- VCD cover
- Directed by: Om Sai Prakash
- Screenplay by: Mohammed Ghouse Om Sai Prakash
- Based on: Bagavathi (Tamil) by A. Venkatesh
- Produced by: N. Kumar
- Starring: Sudeepa; Rakshita;
- Cinematography: J. G. Krishna
- Edited by: Rajashekhar Reddy
- Music by: Koti
- Production company: Sri Lakshmi Films
- Release date: 1 April 2005;
- Country: India
- Language: Kannada

= Kashi from Village =

Kashi from Village (also known as Kashi) is a 2005 Indian Kannada-language action film directed by Om Sai Prakash, starring Sudeepa and Rakshita. The film features background score and soundtrack composed by Koti and lyrics by K. Kalyan. The film was released on 1 April 2005. It is a remake of the Tamil film Bagavathi (2002).

== Plot ==
Kashi owns a tea shop and lives with his younger brother Vishwa. Kashi's lifelong dream is to make his brother a doctor according to the promise he made to his mother before her death. He meets a girl named Anjali. She ends up appreciating his kindness, and they fall in love. Vishwa has a girlfriend named Priya, with whom he secretly develops an intimate relationship. However, Vishwa and Priya's relationship is objected to by Priya's father PVR, a business magnate. Kashi tries to convince PVR, but the former is humiliated by the latter. Vishwa and Priya elope and plan to marry.
After knowing about this, PVR's brother Satya and his nephew Hari kill Vishwa on the way to their wedding and take Priya away with them. Kashi gets devastated by seeing Vishwa brutally murdered.
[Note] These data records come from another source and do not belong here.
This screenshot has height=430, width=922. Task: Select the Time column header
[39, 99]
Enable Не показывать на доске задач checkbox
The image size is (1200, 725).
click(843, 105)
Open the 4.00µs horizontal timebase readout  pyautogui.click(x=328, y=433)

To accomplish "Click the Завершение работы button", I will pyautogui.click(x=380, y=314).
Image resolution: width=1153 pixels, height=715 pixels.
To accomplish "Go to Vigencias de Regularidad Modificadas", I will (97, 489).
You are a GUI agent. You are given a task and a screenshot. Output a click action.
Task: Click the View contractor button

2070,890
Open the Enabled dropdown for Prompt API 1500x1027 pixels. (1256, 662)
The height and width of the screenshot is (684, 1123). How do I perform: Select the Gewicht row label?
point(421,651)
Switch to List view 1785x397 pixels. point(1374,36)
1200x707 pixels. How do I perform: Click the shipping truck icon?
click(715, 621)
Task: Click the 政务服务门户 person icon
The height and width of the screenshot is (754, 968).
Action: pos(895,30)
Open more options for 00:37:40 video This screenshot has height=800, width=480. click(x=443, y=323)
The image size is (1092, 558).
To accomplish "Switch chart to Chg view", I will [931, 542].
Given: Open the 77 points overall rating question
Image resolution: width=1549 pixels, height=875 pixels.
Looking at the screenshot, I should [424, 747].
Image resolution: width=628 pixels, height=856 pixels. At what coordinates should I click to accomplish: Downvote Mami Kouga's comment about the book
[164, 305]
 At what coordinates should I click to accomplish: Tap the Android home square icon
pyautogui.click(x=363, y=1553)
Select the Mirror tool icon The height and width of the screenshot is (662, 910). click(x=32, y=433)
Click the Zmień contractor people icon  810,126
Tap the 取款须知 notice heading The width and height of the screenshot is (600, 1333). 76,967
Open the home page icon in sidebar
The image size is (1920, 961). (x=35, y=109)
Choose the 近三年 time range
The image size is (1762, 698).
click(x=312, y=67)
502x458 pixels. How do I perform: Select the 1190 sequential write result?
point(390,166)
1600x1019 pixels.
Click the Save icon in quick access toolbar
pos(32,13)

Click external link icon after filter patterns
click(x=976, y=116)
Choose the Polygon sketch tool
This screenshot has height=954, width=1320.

Kashi mourns over Vishwa's death, and promises he will be with his brother forever in his last moment. After Vishwa's death, Kashi learns that Priya is pregnant with Vishwa's child and becomes happy that Vishwa will be coming back as his nephew. However, PVR attempts to kill the child before birth, but Kashi challenges him, saying the child will touch the earth. In order to accomplish Kashi's vengeance, Chamak lal Settu, PVR's enemy helps him turn into a gangster. With the help of Anjali, Kashi overcomes all hurdles put forth by PVR and manages to protect Priya to allow for the safe birth of his brother's child. PVR later realizes his mistake and apologizes to Kashi.

== Cast ==
- Sudeep as Kashi
- Rakshita as Anjali
- Satya Prakash as PVR, a business tycoon cum don
- Harsha as Vishwa, Kashi's brother
- Dharma as Satya, PVR's younger brother
- Sundar Raj as Chamal Lal
- Harish Rai as Hari, PVR's nephew
- Bank Janardhan as Anjali's relative
- Sara Shivakumar as Priya

== Soundtrack ==
Music by Koti. All lyrics were written by K. Kalyan. The song "Maguve Naguthiru" is a remake of composer's own Telugu song "Kadile Kalama" from Pedarayudu. "Happy Birthday" is based on "O Navvu Chalu" from Nuvvu Naaku Nachav. and also based on "Aha en parkal" from Vaseegara.

Track listing
| No. | Title | Singer(s) | Length |
|---|---|---|---|
| 1. | "Happy Happy Birthday" | Rajesh Krishnan, Mano | 4:50 |
| 2. | "Nooraru Kaala" | Rajesh Krishnan | 1:15 |
| 3. | "Maguve Nagutiru" | K. J. Yesudas | 4:50 |
| 4. | "Ye Kicchha Kicchha" | Udit Narayan, K. S. Chithra | 5:02 |
| 5. | "Andhave Andhave" | Rajesh Krishnan, Lakshmi | 4:35 |
| 6. | "Goli Maaro" | Udit Narayan, K. S. Chithra | 4:31 |
| 7. | "One Two Three" | Mano | 6:00 |

== Reception ==
R. G. Vijayasarathy from Rediff.com wrote that "Kashi will provide some relief for the audience looking for decently made commercial films, though too much sensibility is not to be looked for in such films". A critic from Sify wrote that "If you are a Sudeep fan go ahead and watch it".